It’s not often that a monopoly is shared between two companies and investors still come out of it winning. But that seems to be the case with the two railroad titans of Canada, Canadian National Railway Company (TSX:CNR)(NYSE:CNI) and Canadian Pacific Railway (TSX:CP)(NYSE:CP).
The pair’s stocks have been as steady as a train for decades, with both moving full speed ahead through the last recession — the worst since the Great Depression.
So two things are clear:
These companies aren’t going anywhere, and with a potential recession in our near future, now is the time to buy, especially with earnings so close at hand.
Now you’ll see from my title that you could be making $20,000 in one year from these stocks, and I’ll get to that. But honestly, these stocks could make you a heck of a lot richer if you hold onto them for a few more decades. Don’t worry: I’ll get to that too.
Canadian National
There is really only one big difference when it comes to Canadian National and Canadian Pacific. Canadian National is the only truly transcontinental railway connecting all three coasts in North America.
This already puts it in a competitive position, as it would be nearly impossible for any railway to come in and set up the necessary infrastructure to provide the company with any type of competition.
This provides the company with an enormous economic moat already, but it’s the railway’s excellent performance that has investors buying and holding for pretty much forever.
Celebrating its one hundred-year history this year, Canadian National has a strong history of excellent performance in both its financial sector and reinvestment.
Its books are incredibly solid, with all railways admiring its operating ratio and free cash flow. It also offers a less expensive option to shipping rather than using trucking companies. It’s safer, cleaner, and cheaper — and just better all around!
Despite putting a lot of that money to reinvestment, the company holds a strong balance sheet. Over the next five years, the company plans on putting 20% of its revenue toward improvements; revenue that most recently outperformed analyst expectations of $3.77 billion by reporting $3.81 billion.
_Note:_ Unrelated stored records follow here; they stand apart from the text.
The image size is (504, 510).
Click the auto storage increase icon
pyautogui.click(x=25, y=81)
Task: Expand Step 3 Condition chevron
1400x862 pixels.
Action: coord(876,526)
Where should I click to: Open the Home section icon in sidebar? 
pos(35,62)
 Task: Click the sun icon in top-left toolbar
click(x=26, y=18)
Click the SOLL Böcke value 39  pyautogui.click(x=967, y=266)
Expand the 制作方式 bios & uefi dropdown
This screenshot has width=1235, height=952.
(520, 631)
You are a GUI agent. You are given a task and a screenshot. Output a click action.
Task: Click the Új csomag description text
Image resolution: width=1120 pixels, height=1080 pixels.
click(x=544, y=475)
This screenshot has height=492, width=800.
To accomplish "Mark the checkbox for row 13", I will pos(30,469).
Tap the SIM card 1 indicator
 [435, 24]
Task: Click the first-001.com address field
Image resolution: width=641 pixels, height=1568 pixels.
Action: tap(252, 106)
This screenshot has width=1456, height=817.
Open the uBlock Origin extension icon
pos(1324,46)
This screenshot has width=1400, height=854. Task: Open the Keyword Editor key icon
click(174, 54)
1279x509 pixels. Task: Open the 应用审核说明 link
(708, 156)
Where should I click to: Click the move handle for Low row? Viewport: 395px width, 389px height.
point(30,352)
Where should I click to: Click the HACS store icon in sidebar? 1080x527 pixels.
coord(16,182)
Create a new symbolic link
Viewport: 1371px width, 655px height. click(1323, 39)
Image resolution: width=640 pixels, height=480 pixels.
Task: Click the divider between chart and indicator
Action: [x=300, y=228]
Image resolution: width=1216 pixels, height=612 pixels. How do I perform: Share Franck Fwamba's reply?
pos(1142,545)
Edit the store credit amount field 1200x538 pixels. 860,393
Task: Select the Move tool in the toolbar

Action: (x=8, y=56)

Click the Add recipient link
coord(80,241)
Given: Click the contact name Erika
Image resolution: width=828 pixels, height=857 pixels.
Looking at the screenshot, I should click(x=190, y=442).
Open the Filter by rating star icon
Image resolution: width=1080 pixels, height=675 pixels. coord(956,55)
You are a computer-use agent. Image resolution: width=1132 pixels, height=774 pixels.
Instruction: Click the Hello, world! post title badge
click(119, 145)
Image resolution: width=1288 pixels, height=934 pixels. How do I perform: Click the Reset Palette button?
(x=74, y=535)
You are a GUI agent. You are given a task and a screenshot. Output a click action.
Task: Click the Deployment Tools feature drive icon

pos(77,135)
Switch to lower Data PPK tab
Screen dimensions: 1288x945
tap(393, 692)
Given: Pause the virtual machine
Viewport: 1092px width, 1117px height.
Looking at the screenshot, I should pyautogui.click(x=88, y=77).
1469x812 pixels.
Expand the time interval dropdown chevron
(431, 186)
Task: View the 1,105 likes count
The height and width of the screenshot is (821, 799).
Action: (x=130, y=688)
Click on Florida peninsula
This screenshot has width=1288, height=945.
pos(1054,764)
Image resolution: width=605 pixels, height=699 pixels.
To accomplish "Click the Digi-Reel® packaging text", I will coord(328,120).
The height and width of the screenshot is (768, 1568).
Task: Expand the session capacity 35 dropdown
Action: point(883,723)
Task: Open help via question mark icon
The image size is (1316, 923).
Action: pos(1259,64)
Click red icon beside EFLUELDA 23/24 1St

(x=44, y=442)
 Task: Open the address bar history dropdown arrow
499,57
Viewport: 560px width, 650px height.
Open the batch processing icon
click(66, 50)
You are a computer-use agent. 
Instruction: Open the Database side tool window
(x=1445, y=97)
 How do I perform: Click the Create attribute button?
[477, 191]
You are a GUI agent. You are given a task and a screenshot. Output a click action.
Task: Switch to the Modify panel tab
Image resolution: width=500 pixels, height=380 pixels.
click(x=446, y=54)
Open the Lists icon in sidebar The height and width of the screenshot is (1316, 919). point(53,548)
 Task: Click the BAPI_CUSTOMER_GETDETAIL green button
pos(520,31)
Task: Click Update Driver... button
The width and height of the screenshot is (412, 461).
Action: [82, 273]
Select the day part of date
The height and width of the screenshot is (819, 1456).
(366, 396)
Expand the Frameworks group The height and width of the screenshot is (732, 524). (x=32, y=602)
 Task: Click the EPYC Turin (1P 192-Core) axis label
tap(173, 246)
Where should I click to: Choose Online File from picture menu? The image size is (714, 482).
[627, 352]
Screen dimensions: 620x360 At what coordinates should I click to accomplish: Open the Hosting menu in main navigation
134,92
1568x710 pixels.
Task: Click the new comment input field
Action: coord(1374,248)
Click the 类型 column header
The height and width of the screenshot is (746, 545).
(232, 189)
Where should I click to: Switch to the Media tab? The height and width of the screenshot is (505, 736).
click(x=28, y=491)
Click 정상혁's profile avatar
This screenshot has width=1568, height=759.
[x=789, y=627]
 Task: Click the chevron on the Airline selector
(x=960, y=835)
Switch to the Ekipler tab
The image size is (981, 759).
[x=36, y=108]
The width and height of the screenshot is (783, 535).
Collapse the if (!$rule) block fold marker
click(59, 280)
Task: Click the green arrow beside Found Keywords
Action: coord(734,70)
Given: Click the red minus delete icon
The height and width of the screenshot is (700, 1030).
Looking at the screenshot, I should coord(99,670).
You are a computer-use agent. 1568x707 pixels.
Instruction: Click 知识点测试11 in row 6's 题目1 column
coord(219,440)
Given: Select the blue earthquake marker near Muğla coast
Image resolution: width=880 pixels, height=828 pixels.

But analysts believe that this will hardly put a dent in Canadian National’s expenditures. In 2019 alone, Canadian National will spend a record $3.9 billion on new locomotives, additional rail cars, and network upgrades to continue its excellent performance.
Shareholders hoping to get in on the action should do so quickly. The next earnings report will be released April 29, and in the meantime you’ll get a piece of a dividend pie worth 1.78% at the time of writing.
Canadian Pacific
It may not hit all three coastlines, but definitely don’t underestimate the other half of this titanic pair of railways.
Since 2012, Canadian Pacific has been making some huge changes to put money back in investor pockets. The company has sold assets, reduced staff, right-sized its fleet, closed yards, changed its headquarters and changed its leadership.
Now that new Chief Executive Operator Keith Creel has taken over, investors have been confident that this constant analysis will continue, as the company now moves to expansion. This will likely be through the company’s inter modal business that aims to compete against truck shipping.
Needless to say, Canadian Pacific pumps out positive earnings reports consistently. Last earnings report, the company beat all analysts’ expectations, earning $2.01 billion and $4.55 earnings per share. That was well above the $1.94 billion in earnings and $4.22 earnings per share estimated by analysts.
With the next earnings report so close at hand on Apr. 23, investors can look to this company’s historic performance and pretty much feel guaranteed that it will continue. And like Canadian National, investors can also take part of another strong dividend of 0.94%.
Bottom line
So as mentioned, if you’re investing here, you could make $20,000 in the next 12 months by investing $47,000 in Canadian National and $40,500 Canadian Pacific today according to analysts’ expectations.
However, given the steady rise of both companies, I would buy and hold these for as long as I could.